Al día siguiente, Pepe no podía esperar para entrar por la puerta del colegio. Tal era la prisa que llevaba que ni se despidió de su madre al salir del coche.
Cuando cogió aire, su pecho casi explotó de la emoción y entró para lucir su nueva pertenencia. ¡Ya verás qué guay!
Miraba a todo el mundo, profesores y alumnos, a través del ojo gandulGandul Vago; y aunque este hiciera unos esfuerzos enormes por enfocar la vista, Pepe era un artista disimulando y apenas se notaba.
Qué naturalidad, qué gallardía, qué actit…
¿A dónde vas, tolete?, le dijo una niña en el patio con una risita algo burlona. Pepe, sin darse cuenta, seguía caminando alrededor de vítores y miradas de admiración… La voz de un niño un poquito mayor que él interrumpió su paseo hacia la fama y, reconozcámoslo, no le acabó de gustar el «tonito» de su comentario: ¡Mira Pepe!
Ja, ja, ja, ja, ja, ja, empezaron risas de fondo, JA, JA, JA, JA, JA, JA, JA; murmullos, bz, bz, bz, bz, bz…; dimes y diretes, ¿por qué camina así con eso?, ¿qué se cree Pepe?
Por si fuera poco, le señalaban con el dedo a su paso. Los profesores no decían nada, supongo que quisieron «quitarle importancia». Típico de los adultos.
A nuestro simpático amigo no le convencía el camino por el patio…
Nada de esto era como se había imaginado.
Lo que en un principio le parecían vítores y admiración se estaba convirtiendo en algo que a Pepe le hacía sentir «regulín», mal, algo tonto… podría decirse que hasta (y esta es la parte que más me cuesta narrar) ridículo.
Fue al baño y se miró a trompicones en el espejo, esperando encontrar un pelo mal colocado, una mancha en la camiseta, la mochila abierta, un moco asomando en la nariz; no sé… cualquier cosa que le diera una explicación de la actitud tan cruel de sus compañeros.
Sonó la campana.
Total que, algo desconcertado, salió y fue al aula correspondiente (porque la educación es lo primero), colocó su mochila en el espaldar de su silla de color verde gastado, abrió también su pupitre verde aún más gastado y se dispuso a navegar por la aventura del saber…
La clase parecía ir como cualquier otro día hasta que, en un momento en que la maestra salió, su compañero de pupitre (a Pepe no le caía bien) gritó:
¡Viva Pepe Parche!
Todos empezaron a reírse como locos, menuda fiesta.
¡VIVA!, se burlaron.
Le señalaban el parche, se reían, le señalaban aún más… y reían aún más. Todo el mundo se reía… menos Pepe.

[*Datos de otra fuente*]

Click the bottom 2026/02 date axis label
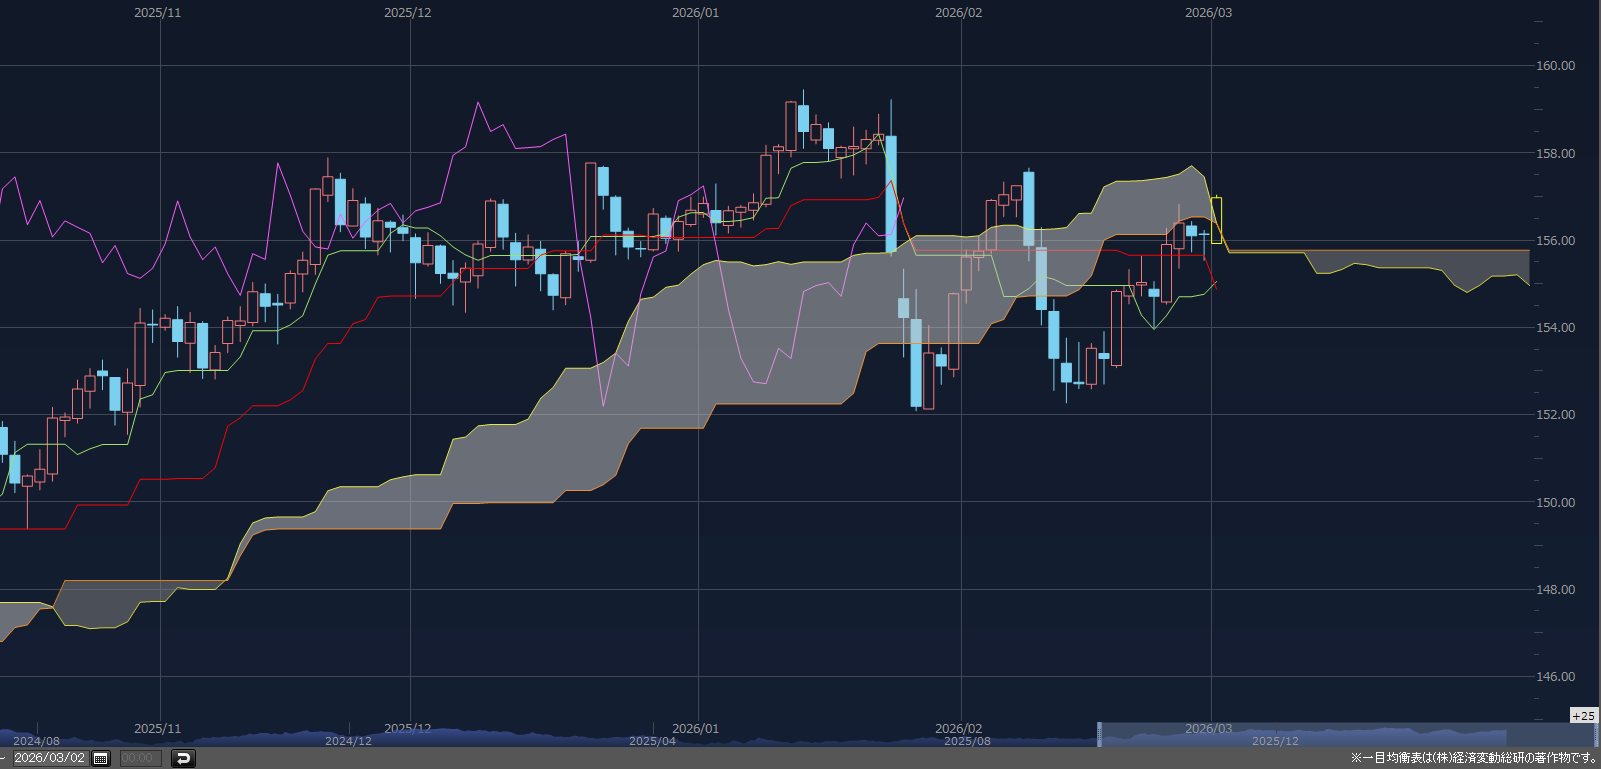This screenshot has height=769, width=1601. click(958, 728)
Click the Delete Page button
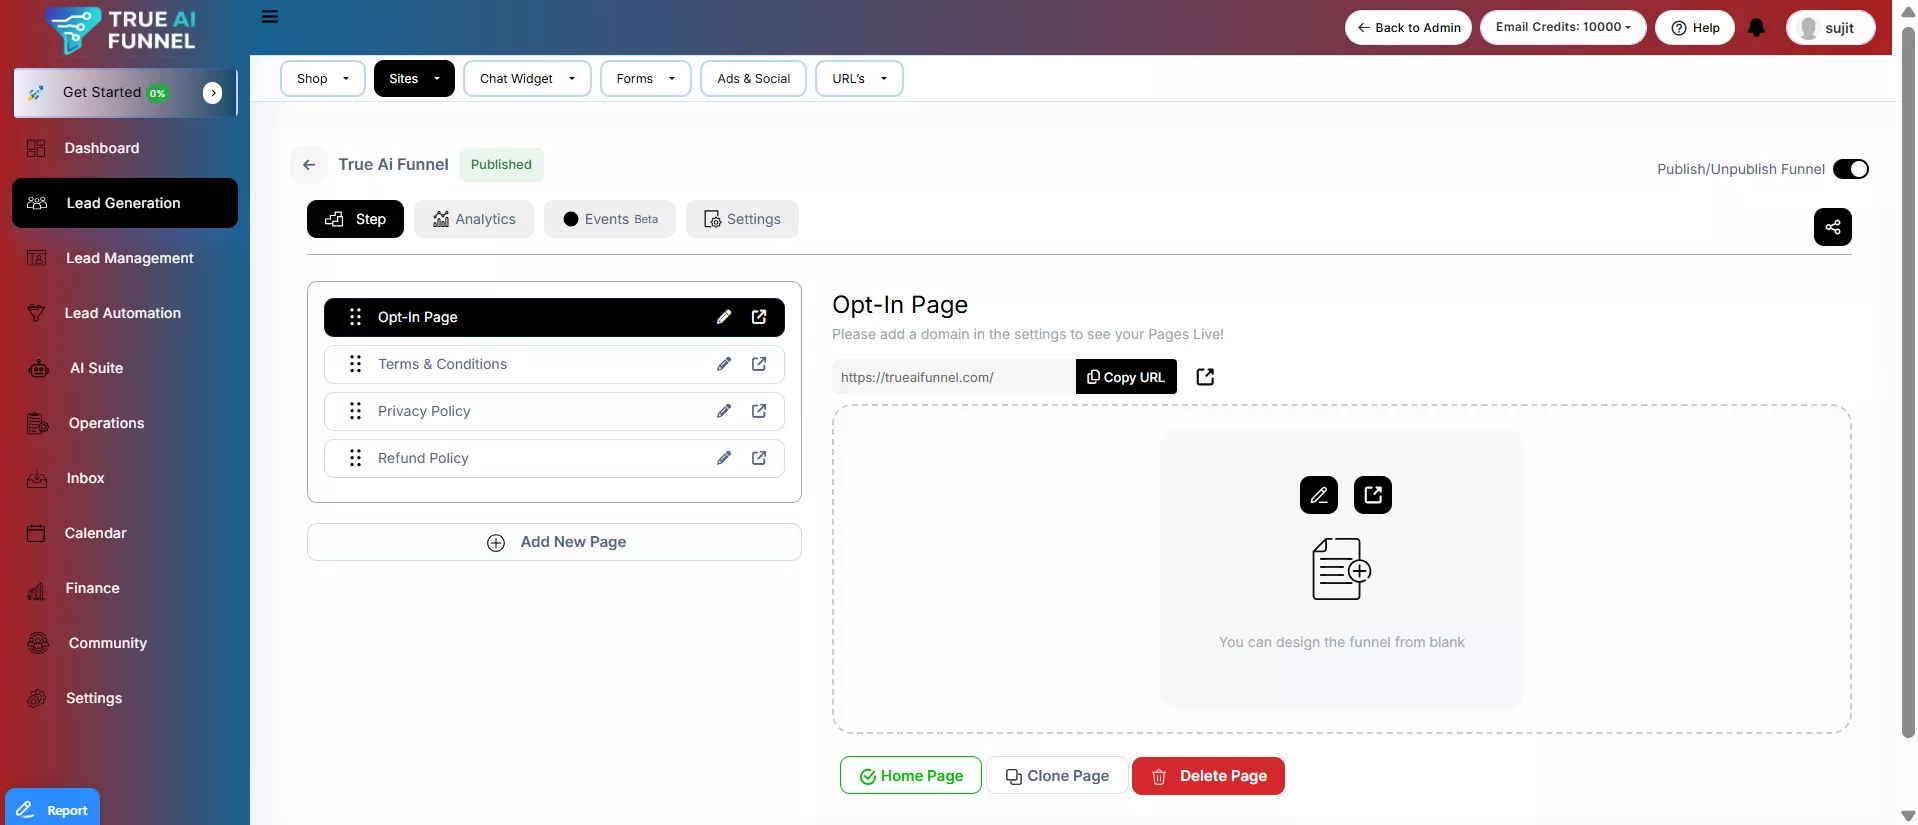The width and height of the screenshot is (1918, 825). click(x=1208, y=776)
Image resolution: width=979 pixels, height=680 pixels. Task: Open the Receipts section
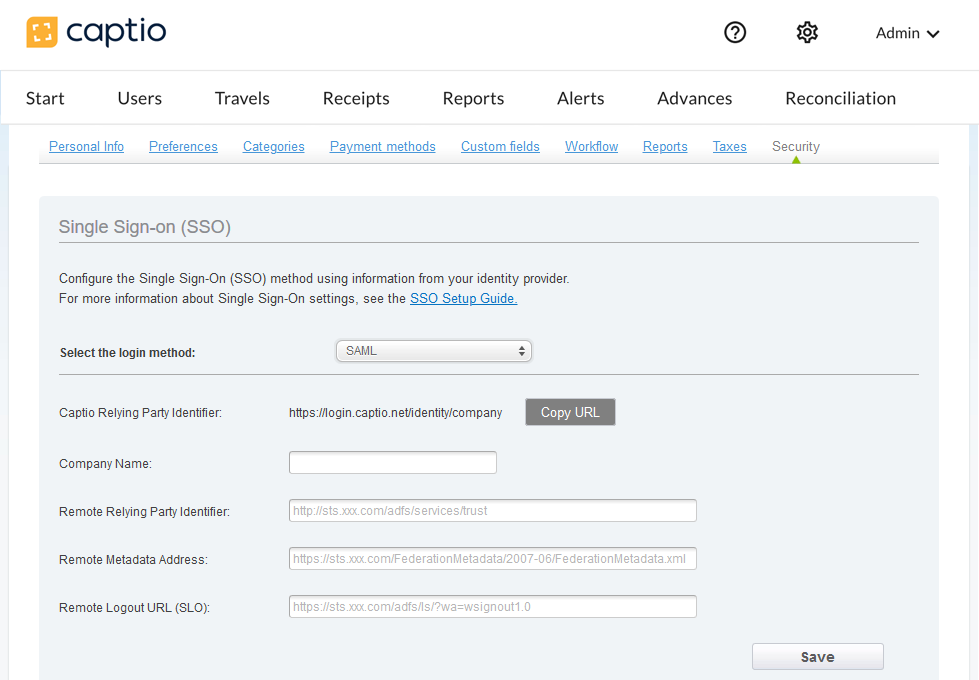pos(356,98)
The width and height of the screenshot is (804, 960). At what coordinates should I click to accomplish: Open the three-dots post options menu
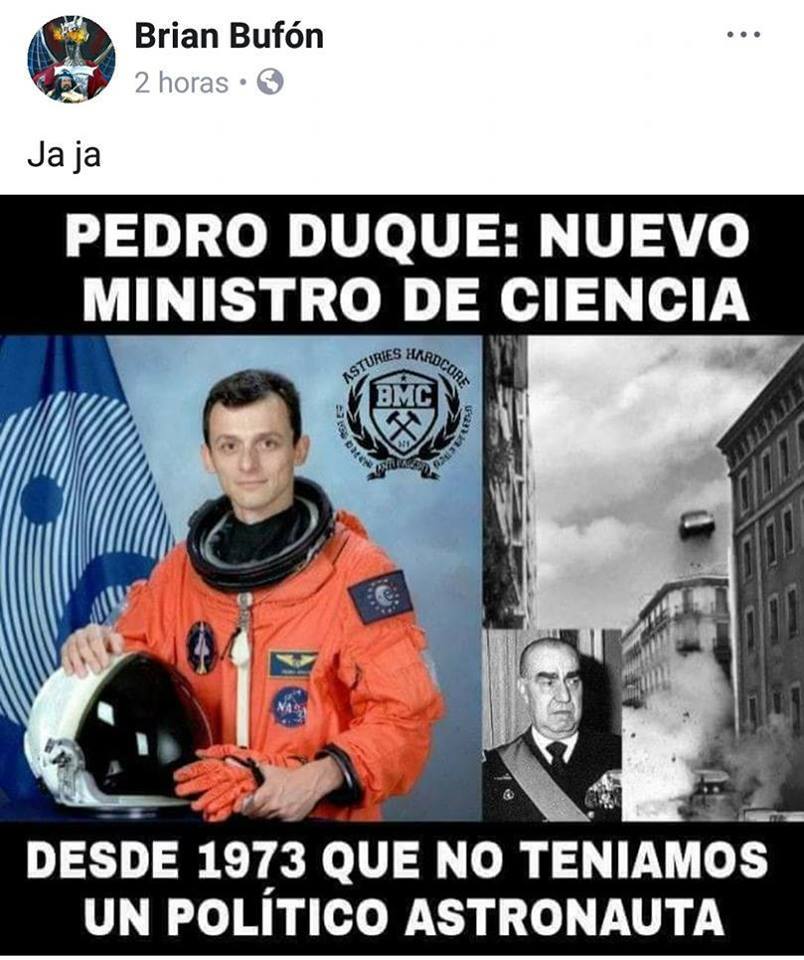[x=743, y=35]
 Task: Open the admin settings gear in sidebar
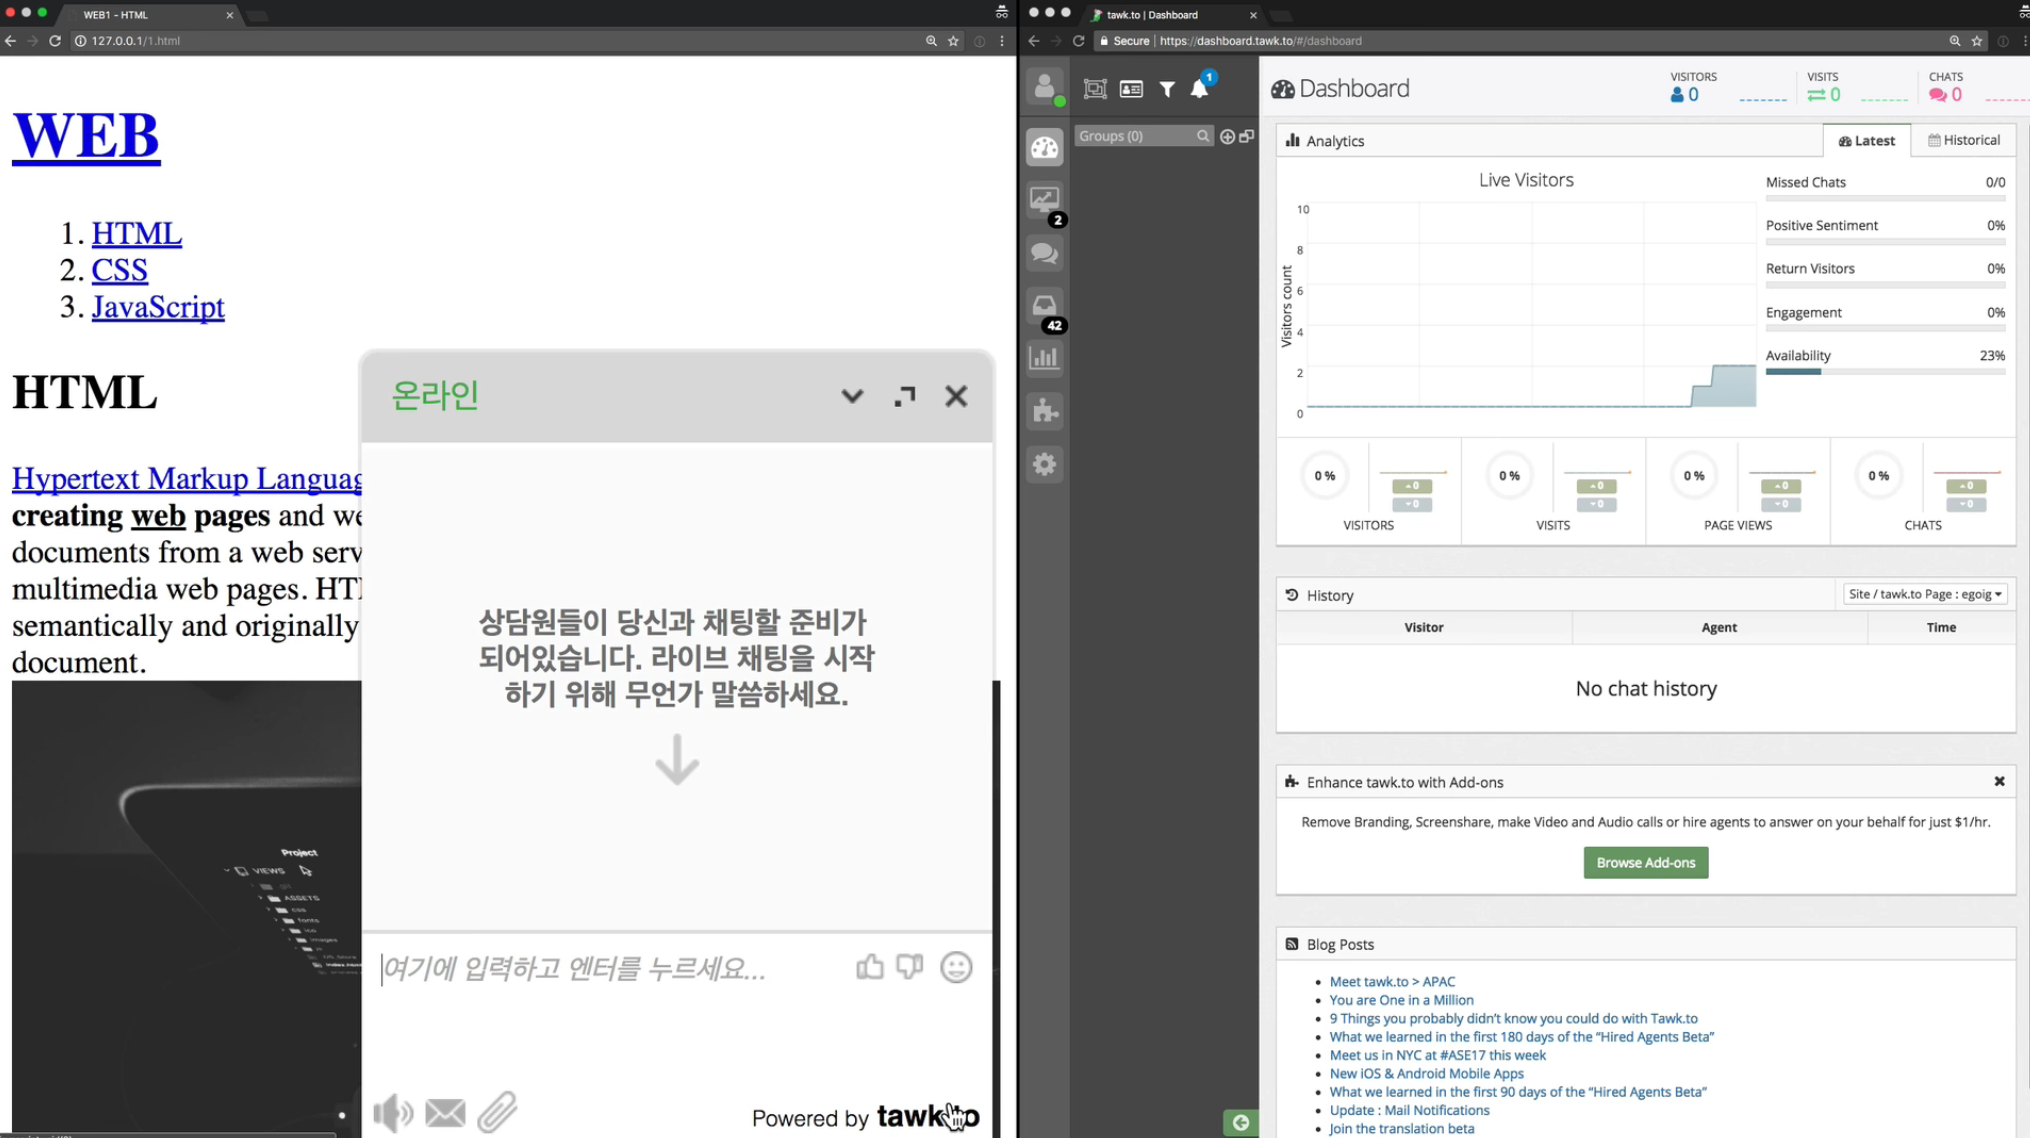pos(1045,464)
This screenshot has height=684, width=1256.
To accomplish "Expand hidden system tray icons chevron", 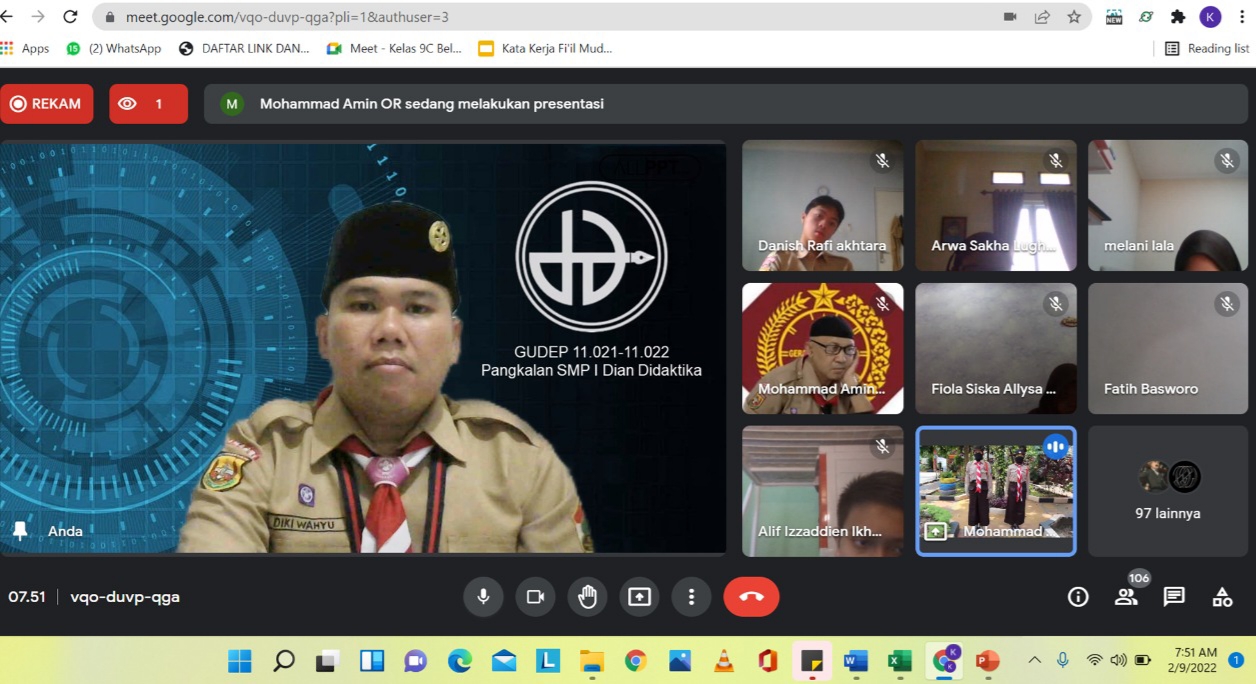I will [1034, 660].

Al volver la maestra se callaron al unísono. Qué ironía, ¿verdad? Absolutamente nadie hizo el más mínimo gesto delator. Nadie en el mundo… menos Pepe.
Echó la cabeza abajo, cruzó los brazos. No dijo nada.
Las lagrimitas que poco a poco iban apareciéndole crearon un charco invisible tras el parche… haciendo que se despegara de su ojito. Frustrado, muy frustrado, se lo arrancó de golpe, llevándose algunos pelos de las cejas por el camino. ¡Para colmo!
A su alrededor tuvieron que contener la risa; y fue ahí, con esas risas apestosas, donde la maestra percibió que algo malo pasaba con Pepe…
¿Qué pasa aquí? ¿Qué son esas risitas? Todas las cabecillas mirando al frente menos una. ¿Estás bien, Pe…?
Pepe arrastró su silla hacia atrás y salió volando de la clase mirando al suelo con los mofletes bañados en lágrimas.
Su maestra imaginó la situación, y hasta se sintió culpable de su ausencia. Ordenó y recogió las cosas de Pepe por él y lo acompañó hasta que su padre vino a buscarlo.